### To do
Render the records below as a Markdown table with two columns, Row and Line. Number each line in Row and skip blank lines.

### Material to process
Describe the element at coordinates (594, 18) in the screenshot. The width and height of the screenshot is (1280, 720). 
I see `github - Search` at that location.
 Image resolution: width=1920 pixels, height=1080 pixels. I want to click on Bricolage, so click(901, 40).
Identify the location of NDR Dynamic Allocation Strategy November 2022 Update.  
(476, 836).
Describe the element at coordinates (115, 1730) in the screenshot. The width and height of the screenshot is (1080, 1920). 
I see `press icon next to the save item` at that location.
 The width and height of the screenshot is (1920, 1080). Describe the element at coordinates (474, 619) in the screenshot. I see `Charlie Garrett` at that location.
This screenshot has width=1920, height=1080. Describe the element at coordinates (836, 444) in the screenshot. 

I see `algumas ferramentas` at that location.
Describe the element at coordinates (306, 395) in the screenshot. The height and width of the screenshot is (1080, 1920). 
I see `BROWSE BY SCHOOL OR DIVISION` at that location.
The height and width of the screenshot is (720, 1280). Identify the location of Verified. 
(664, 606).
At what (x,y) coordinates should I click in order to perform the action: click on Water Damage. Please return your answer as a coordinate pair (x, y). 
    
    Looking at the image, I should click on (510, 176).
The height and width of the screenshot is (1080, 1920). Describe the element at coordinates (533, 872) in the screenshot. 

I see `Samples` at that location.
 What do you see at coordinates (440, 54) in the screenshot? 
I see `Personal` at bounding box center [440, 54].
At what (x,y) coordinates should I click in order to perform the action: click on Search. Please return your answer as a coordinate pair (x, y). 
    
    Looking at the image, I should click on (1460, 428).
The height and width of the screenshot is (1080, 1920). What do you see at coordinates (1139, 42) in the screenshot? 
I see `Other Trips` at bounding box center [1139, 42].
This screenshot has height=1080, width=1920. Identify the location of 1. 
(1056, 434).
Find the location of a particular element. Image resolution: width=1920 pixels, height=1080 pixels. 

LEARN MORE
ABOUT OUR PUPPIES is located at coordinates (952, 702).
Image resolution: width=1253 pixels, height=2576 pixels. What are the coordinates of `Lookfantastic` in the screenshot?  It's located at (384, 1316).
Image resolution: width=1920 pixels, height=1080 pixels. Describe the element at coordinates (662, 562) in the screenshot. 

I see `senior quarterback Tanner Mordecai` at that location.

### Exercise response
| Row | Line |
|---|---|
| 1 | Describe the element at coordinates (594, 18) in the screenshot. The width and height of the screenshot is (1280, 720).  |
| 2 | I see `github - Search` at that location. |
| 3 |  Image resolution: width=1920 pixels, height=1080 pixels. I want to click on Bricolage, so click(901, 40). |
| 4 | Identify the location of NDR Dynamic Allocation Strategy November 2022 Update.   |
| 5 | (476, 836). |
| 6 | Describe the element at coordinates (115, 1730) in the screenshot. The width and height of the screenshot is (1080, 1920).  |
| 7 | I see `press icon next to the save item` at that location. |
| 8 |  The width and height of the screenshot is (1920, 1080). Describe the element at coordinates (474, 619) in the screenshot. I see `Charlie Garrett` at that location. |
| 9 | This screenshot has width=1920, height=1080. Describe the element at coordinates (836, 444) in the screenshot.  |
| 10 | I see `algumas ferramentas` at that location. |
| 11 | Describe the element at coordinates (306, 395) in the screenshot. The height and width of the screenshot is (1080, 1920).  |
| 12 | I see `BROWSE BY SCHOOL OR DIVISION` at that location. |
| 13 | The height and width of the screenshot is (720, 1280). Identify the location of Verified.  |
| 14 | (664, 606). |
| 15 | At what (x,y) coordinates should I click in order to perform the action: click on Water Damage. Please return your answer as a coordinate pair (x, y).  |
| 16 |     Looking at the image, I should click on (510, 176). |
| 17 | The height and width of the screenshot is (1080, 1920). Describe the element at coordinates (533, 872) in the screenshot.  |
| 18 | I see `Samples` at that location. |
| 19 |  What do you see at coordinates (440, 54) in the screenshot?  |
| 20 | I see `Personal` at bounding box center [440, 54]. |
| 21 | At what (x,y) coordinates should I click in order to perform the action: click on Search. Please return your answer as a coordinate pair (x, y).  |
| 22 |     Looking at the image, I should click on (1460, 428). |
| 23 | The height and width of the screenshot is (1080, 1920). What do you see at coordinates (1139, 42) in the screenshot?  |
| 24 | I see `Other Trips` at bounding box center [1139, 42]. |
| 25 | This screenshot has height=1080, width=1920. Identify the location of 1.  |
| 26 | (1056, 434). |
| 27 | Find the location of a particular element. Image resolution: width=1920 pixels, height=1080 pixels.  |
| 28 | LEARN MORE |
| 29 | ABOUT OUR PUPPIES is located at coordinates (952, 702). |
| 30 | Image resolution: width=1253 pixels, height=2576 pixels. What are the coordinates of `Lookfantastic` in the screenshot?  It's located at (384, 1316). |
| 31 | Image resolution: width=1920 pixels, height=1080 pixels. Describe the element at coordinates (662, 562) in the screenshot.  |
| 32 | I see `senior quarterback Tanner Mordecai` at that location. |